Accessing people through a mobile network can get help to the scene faster, said Raina Merchant, M.D., director of the Social Media and Health Innovation Lab at Penn Medicine.
“While emergency system personnel are on their way, bystanders can come by and start helping out,” said Merchant, an assistant professor of emergency medicine at the University of Pennsylvania Perelman School of Medicine who was not involved in writing the new guidelines.
About 90 percent of American adults have cellphones and two out of three have smartphones, according to the Pew Research Center.
The new recommendation is largely based on a Swedish study that tested a mobile alert system in Stockholm. The study, published in June in The New England Journal of Medicine, found that bystander CPR was initiated in 62 percent of cardiac arrests among the group who received cellphone alerts.
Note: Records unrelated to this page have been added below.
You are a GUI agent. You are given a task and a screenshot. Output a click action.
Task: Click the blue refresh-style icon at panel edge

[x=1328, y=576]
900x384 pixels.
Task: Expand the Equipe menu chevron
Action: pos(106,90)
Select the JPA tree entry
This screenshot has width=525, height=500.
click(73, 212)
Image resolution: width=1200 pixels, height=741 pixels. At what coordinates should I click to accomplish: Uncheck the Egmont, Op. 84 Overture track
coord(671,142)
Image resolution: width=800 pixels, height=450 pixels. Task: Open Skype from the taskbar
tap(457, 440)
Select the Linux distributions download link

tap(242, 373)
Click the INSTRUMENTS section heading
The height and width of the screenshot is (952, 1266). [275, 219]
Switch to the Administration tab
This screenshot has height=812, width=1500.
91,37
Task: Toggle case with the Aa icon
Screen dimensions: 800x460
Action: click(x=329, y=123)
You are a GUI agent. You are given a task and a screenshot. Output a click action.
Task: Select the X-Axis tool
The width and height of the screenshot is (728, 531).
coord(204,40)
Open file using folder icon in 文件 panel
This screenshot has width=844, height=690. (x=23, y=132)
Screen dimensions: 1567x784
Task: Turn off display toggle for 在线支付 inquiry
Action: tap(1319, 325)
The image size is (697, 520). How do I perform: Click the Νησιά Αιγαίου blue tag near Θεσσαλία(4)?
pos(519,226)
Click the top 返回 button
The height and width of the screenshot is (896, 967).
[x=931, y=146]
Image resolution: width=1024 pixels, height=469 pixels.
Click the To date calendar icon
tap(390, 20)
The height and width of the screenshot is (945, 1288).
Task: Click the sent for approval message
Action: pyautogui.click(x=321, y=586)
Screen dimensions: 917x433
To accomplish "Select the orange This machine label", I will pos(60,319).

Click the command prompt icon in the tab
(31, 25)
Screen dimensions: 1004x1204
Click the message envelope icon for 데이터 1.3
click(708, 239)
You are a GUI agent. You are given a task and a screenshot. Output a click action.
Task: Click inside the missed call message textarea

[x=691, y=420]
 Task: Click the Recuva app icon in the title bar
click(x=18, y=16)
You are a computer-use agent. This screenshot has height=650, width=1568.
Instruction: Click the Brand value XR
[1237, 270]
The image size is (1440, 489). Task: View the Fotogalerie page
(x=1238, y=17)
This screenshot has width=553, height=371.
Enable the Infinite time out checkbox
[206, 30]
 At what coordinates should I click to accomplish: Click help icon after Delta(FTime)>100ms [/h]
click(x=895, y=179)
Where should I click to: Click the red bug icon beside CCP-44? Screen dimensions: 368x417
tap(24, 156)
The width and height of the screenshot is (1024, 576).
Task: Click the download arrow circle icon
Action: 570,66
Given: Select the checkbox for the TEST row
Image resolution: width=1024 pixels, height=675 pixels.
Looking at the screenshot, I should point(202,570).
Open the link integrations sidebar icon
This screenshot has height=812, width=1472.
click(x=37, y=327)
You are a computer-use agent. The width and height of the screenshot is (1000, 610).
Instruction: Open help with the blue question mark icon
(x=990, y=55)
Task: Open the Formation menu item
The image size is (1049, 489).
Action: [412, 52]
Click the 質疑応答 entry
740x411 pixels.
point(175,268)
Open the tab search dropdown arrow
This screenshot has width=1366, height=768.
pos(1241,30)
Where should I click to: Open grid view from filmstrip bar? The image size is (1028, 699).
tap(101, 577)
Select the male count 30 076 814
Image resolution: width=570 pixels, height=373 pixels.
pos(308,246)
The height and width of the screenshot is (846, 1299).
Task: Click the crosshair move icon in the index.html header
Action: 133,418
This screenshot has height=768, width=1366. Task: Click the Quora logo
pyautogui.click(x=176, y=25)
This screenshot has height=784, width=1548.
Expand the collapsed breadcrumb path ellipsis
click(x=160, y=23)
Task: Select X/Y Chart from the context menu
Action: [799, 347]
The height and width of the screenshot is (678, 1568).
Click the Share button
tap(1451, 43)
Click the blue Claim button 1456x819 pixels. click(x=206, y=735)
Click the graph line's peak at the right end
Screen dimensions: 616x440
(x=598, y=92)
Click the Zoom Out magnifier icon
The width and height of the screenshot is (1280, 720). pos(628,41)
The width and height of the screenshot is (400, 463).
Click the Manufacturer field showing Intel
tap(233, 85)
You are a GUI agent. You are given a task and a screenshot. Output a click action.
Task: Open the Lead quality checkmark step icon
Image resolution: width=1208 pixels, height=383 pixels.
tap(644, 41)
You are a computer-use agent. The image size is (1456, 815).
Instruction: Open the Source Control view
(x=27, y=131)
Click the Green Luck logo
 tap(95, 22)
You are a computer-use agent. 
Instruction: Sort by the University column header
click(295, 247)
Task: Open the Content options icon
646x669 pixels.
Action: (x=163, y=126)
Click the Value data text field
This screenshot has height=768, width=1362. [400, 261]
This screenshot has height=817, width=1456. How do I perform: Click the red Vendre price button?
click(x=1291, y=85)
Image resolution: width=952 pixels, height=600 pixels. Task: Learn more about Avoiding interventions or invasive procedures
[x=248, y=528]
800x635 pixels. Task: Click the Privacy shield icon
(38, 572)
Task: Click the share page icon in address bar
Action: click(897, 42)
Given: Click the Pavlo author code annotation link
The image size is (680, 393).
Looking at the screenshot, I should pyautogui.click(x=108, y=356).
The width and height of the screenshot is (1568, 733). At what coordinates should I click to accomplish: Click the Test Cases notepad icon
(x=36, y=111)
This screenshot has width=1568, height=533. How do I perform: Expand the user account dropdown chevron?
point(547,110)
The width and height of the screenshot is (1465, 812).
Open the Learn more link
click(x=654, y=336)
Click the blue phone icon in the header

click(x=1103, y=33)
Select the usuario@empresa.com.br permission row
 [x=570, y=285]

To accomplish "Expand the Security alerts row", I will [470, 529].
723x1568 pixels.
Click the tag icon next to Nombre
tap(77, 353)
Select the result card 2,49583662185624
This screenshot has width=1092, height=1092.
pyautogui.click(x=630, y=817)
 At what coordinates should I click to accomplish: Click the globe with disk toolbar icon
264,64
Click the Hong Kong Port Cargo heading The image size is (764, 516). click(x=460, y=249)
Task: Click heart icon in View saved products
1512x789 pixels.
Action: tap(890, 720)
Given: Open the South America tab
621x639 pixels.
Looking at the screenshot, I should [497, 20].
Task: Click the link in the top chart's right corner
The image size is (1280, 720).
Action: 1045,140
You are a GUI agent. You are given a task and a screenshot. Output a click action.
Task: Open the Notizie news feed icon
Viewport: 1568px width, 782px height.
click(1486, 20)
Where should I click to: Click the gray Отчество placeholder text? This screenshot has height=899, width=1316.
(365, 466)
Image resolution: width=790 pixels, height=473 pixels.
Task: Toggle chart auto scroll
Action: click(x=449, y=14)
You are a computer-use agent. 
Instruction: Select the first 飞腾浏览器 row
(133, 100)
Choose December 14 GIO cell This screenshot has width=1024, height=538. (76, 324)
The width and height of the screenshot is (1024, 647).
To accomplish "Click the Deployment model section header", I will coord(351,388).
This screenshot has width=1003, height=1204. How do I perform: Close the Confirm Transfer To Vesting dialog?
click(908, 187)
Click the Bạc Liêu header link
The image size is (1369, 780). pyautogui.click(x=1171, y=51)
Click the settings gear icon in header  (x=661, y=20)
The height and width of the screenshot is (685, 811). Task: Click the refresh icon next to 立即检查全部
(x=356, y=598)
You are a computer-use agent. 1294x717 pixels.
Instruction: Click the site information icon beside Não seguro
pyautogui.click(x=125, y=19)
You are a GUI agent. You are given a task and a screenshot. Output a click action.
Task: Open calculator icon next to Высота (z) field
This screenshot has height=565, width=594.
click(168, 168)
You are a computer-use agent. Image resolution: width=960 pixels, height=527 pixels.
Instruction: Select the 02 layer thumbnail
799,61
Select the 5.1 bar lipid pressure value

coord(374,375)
In the group that did not receive alerts, CPR was performed 48 percent of the time.
“There’s a lot of work that needs to be done about how to best optimize these programs,” said Merchant. “Simply having the program doesn’t ensure that people will use it.”
About 1,400 U.S. communities are implementing a CPR mobile alert program developed by the nonprofit PulsePoint Foundation, said president Richard Price. When a cardiac arrest happens, 911 dispatch centers alert responders within a quarter mile of the patient.
Potential responders register through a free mobile app, which alerts them when an emergency occurs, maps directions and reminds them how to give chest compressions. After the emergency, the system sends the local EMS agency a detailed report about the incident and surveys responders about their actions.
“By directly alerting those who are qualified and nearby, maybe in the business next door or on the floor above, PulsePoint is able to put the right people in the right place at the right time,” Price said.
Annual costs to implement the system range from $8,000 a year for communities with up to 300,000 residents to $28,000 a year for populations of 1.5 million or more, according to Price.
Communities already using the alert programs will aid in research about why people respond and how to get them to respond, said Merchant.
In addition to summoning rescuers, cellphones also allow people at the scene of a cardiac emergency to get CPR instructions from 911 dispatchers without leaving the victim’s side. Dispatchers should be trained to help callers recognize cardiac arrest quickly and walk them through chest compressions, the guidelines say.
The AHA recommends that anyone who sees a teenager or adult suddenly collapse call 911 and push hard and fast on the center of the chest, a technique known as Hands-Only CPR.


The AHA guidelines have been updated every five years through a complex process involving more than 250 international experts from the AHA and six other resuscitation councils that form the International Liaison Committee on Resuscitation.
At an AHA-hosted ILCOR conference in early 2015, seven expert panels discussed, debated and reached consensus on hundreds of resuscitation topics, based on research published since the 2010 guidelines.
The AHA used that scientific consensus to create the CPR and Emergency Cardiovascular Care guidelines: “how-to” manuals that translate the science into practice. They are used to train millions of potential rescuers and are integrated into state and local emergency medical services protocols.
“CPR saves lives. That’s the big take-home from the guidelines. A lot of the science that works continues to work,” said Merchant.
“We need more people to do CPR,” she said. “Some will be through mobile, some will be through dispatchers … some will be remembering from a training class. [Mobile] is one part of the solution, but not the only piece.”